Teen Vandal, 16, Gets Curfew Changed So He Can Smoke In Parents' Garden

Teen Vandal, 16, Gets Curfew Changed So He Can Smoke In Parents' Garden

PA

Magistrates have been branded 'bonkers' after allowing a 16-year-old vandal to change his curfew – so he can enjoy a cigarette at night.

Despite the fact that it is illegal for anyone below the age of 18 to buy cigarettes (though you are allowed to smoke at 16), a court gave the teenager permission to smoke in his garden because his parents banned him from having a puff indoors!

The teen had been banned from leaving his home between 7pm and 7am after admitting assault and criminal damage.

But he returned to court to ask magistrates to alter his youth rehabilitation order because it stopped him smoking in the garden.
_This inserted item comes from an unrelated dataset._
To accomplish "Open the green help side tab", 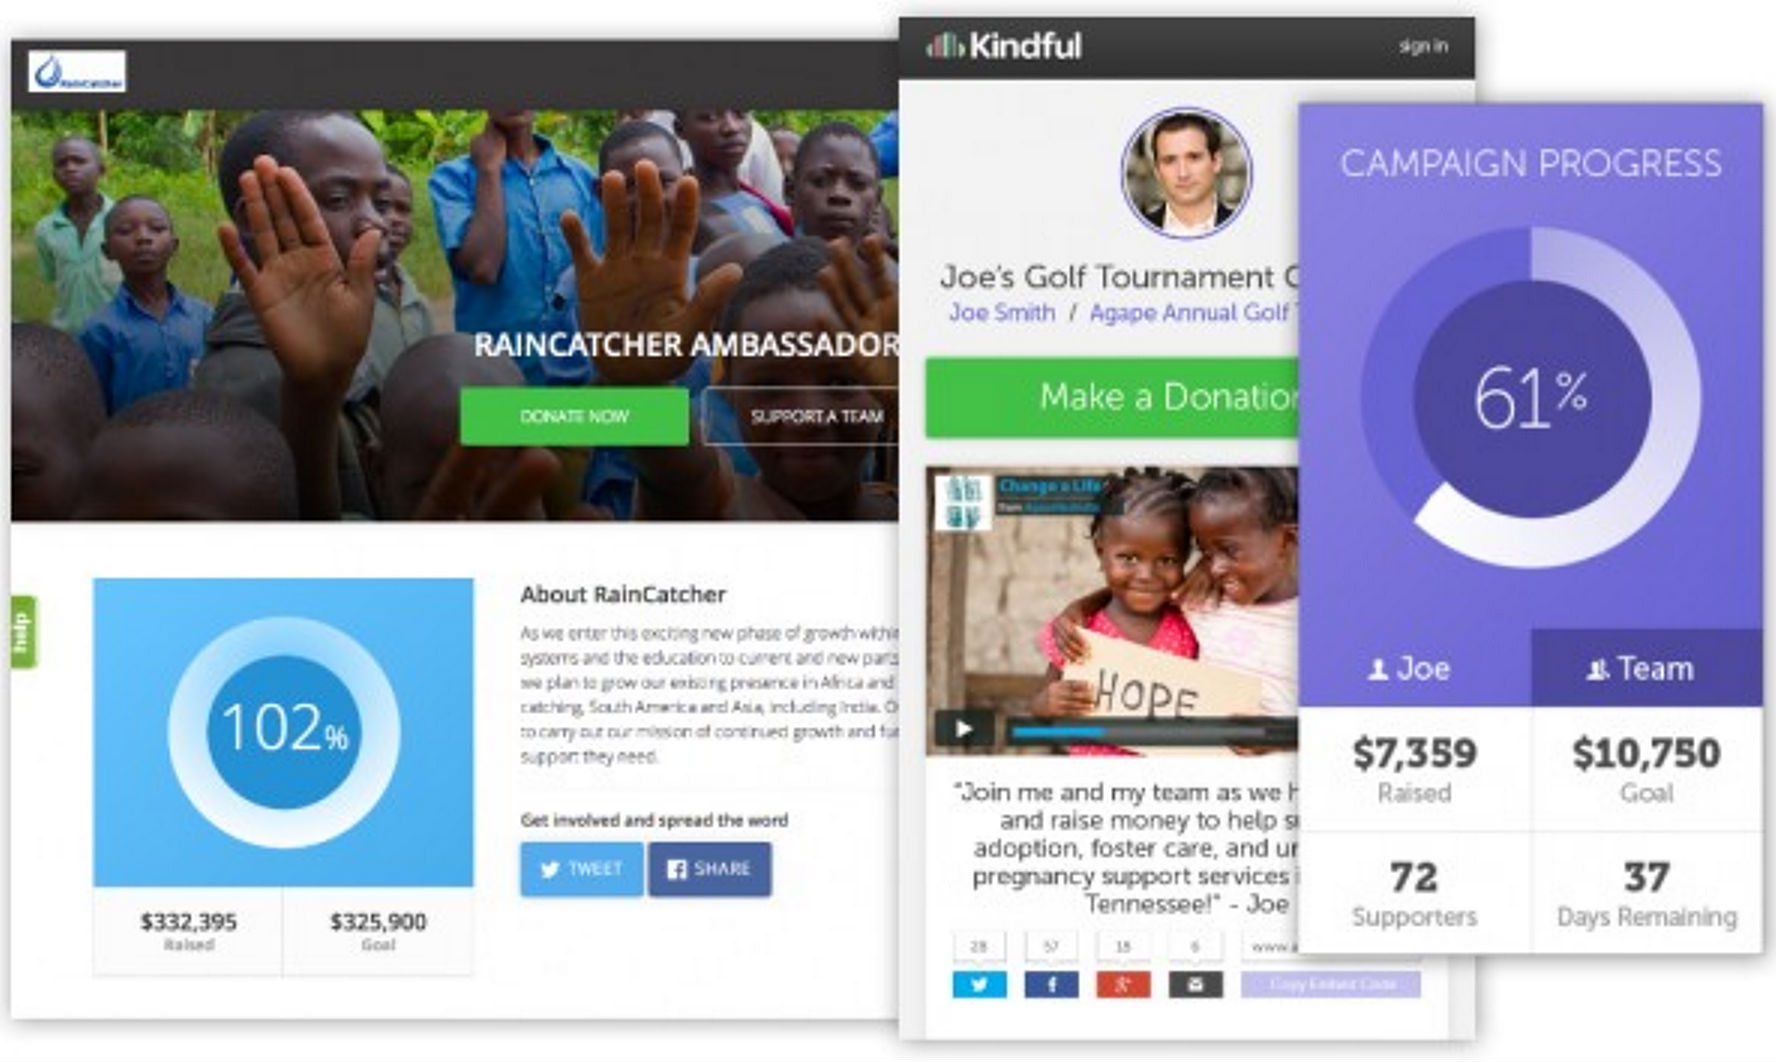I will (x=22, y=632).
His curfew restrictions have now been altered to include the garden and garage at his family's home in Hazel Grove, Stockport, Greater Manchester.
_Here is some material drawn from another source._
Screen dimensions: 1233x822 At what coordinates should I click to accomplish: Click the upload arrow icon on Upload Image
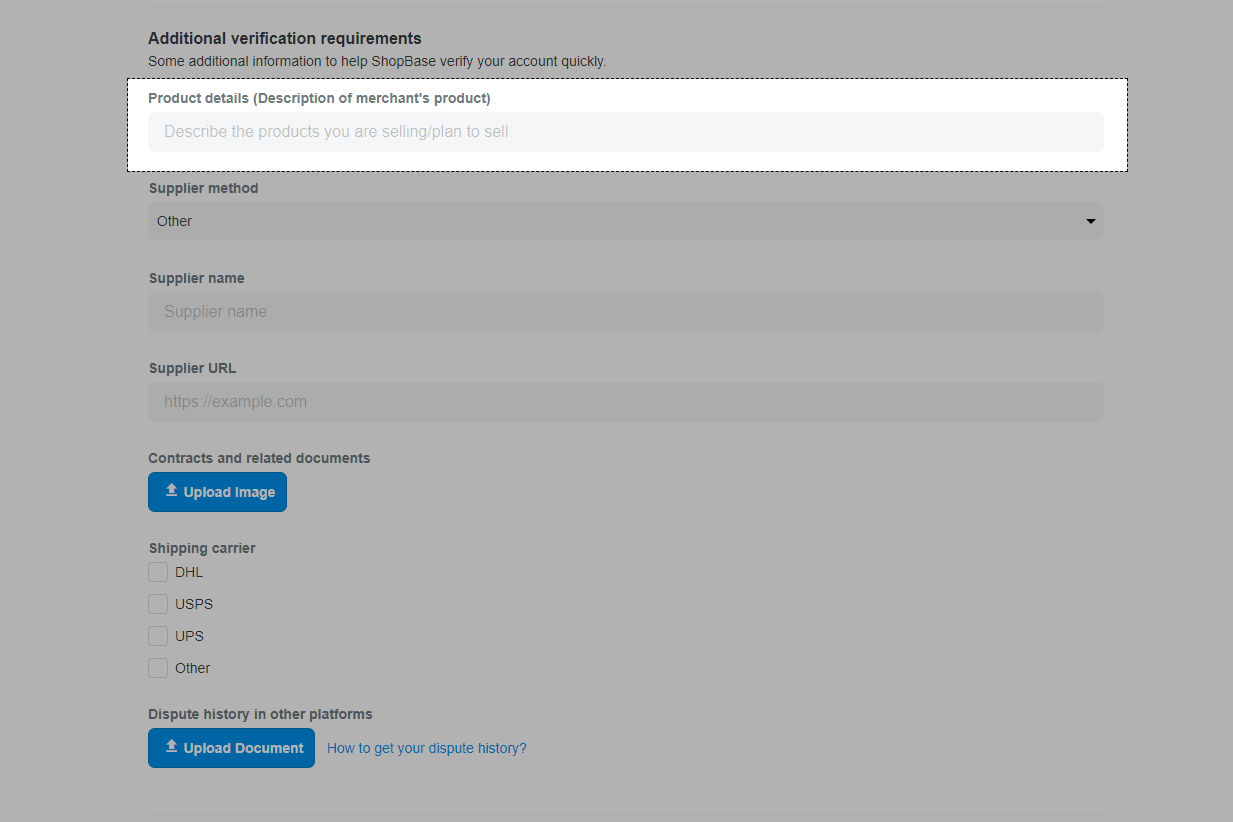point(171,491)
But Robert Oxley, from the TaxPayers' Alliance, said: "It's bonkers that court time and taxpayers' money has been wasted just so he can have a smoke at night."
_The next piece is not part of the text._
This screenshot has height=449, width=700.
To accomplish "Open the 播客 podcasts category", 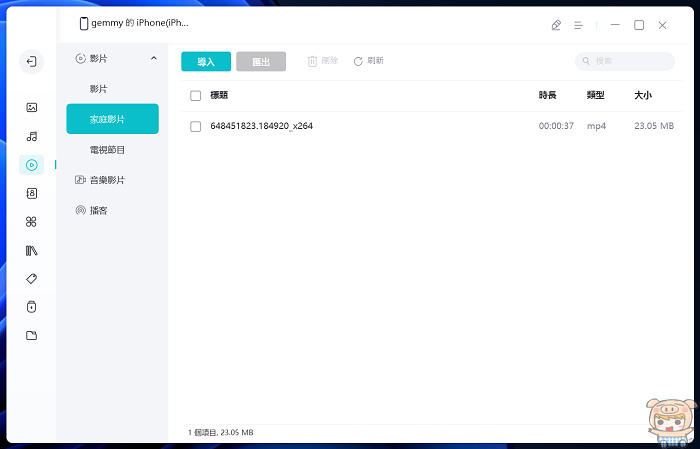I will point(98,210).
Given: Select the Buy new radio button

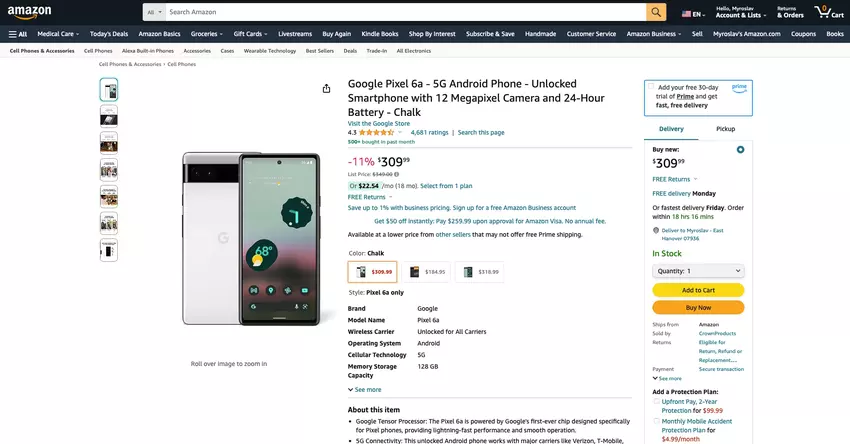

And local councillor Kevin Hogg added: "He committed a crime and should be punished. The whole system is going stupid. All this so a child can smoke.

"We are in an age of austerity where everything is being cut so to waste money on the human rights of a smoker who is too young to buy cigarettes is ridiculous. The court should have just told them not to waste its time."

But the boy's family defended the decision.

A relative told the local paper: "With a curfew you can't set foot outside the front or back door.

"The daft thing is the garage is two feet away and he has to go outside to get access.

"Until the curfew was changed he had to have a cigarette before he came home and that was it until after the curfew. He had to write a letter and go down to court with it.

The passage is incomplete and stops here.